Greta membuang mukanya semakin kesal, garpu dan pisau di tangannya langsun terjatuh di atas piring. Greta sangat malu dengan ucapan lancang Elisa.
“Elisa, jaga ucapanmu” bisik Delbert mengingatkan. Namun Elisa tampaknya tidak mengindahkan ucapan suaminya.
“Kenapa?, aku hanya ingin memperhatikan kekasih adik iparku” bela Elisa dengan senyuman memaksakan, perhatiannya tertuju lagi pada Arabelle yang masih diam dan tidak menunjukan sikap terpengaruh sedikitpun dengan ucapannya. “Makanan ini favorit keluarga kita setiap kali makan malam, kami memesan makanan terbaik disini.”
Arabelle tersenyum lebar sedikit geli. “Benarkah?.”
“Benar. Restorant ini hanya untuk kelas bangsawan. Jika kau tidak terbiasa dengan makanan mewah, makanlah perlahan, nanti aku akan membungkuskannya untuk keluargamu dirumah untuk mencicipinya. Lihat ini, ini dari telur ikan sturgeon dan jamur white truffle. Makanan di depanmu daging sapi kobe. Makanlah selagi ada kesempatan mencicipinya.”
Arabelle langsung menguap malas, “Tidak terimakasih. Semua makanan ini, aku bosan menyantapnya setiap hari di kerajaan. Dulu, saat kakek ke empat meminpin perang dan mengalahkan Neolpeo, kerajaan merayakannya dengan semua menu makanan ini. Lima belas tahun yang lalu Neolpeo bergabung dengan Neydish. Untuk menghormatinya, Yang Mulia Ratu memutuskan semua makanan ini bukan lagi makanan perayaan, namun makanan kesejahteraan rakyat, dimana orang biasa bisa mencicipinya. Ini bukan makanan mewah, ini makanan biasa. Dan Nona Elisa, di dunia ini tidak ada makanan mewah maupun biasa, karena yang menilainya bukan uang di keluarkan, tetapi kepuasan lidah.”
Elisa terdiam membeku dengan wajah pias pucat pasi, Greta dan Delbert hanya tertunduk malu mendengar ucapan Arabelle. Diam-diam Raefal tersenyum puas melihat bagaimana malunya Elisa sekarang.
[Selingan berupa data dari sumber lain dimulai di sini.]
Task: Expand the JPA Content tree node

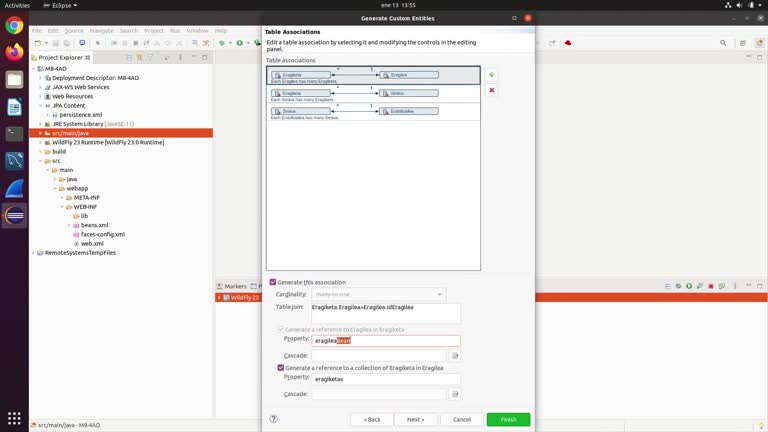Action: 41,105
“Jika kau suka semua makanan ini, aku akan menggratiskannya sebagai pertemanan. Tenang saja, semua restorant Geldiot Giedon yang tersebar di seluruh penjuru negeri ini milik keluargaku.” Tambah Arabelle lagi dengan dagu terangkat angkuh. Arabelle langsung beranjak dari duduknya menikmati ekspresi malu Elisa yang berani berniat mempermalukannya. “Saya permisi ke toilet.”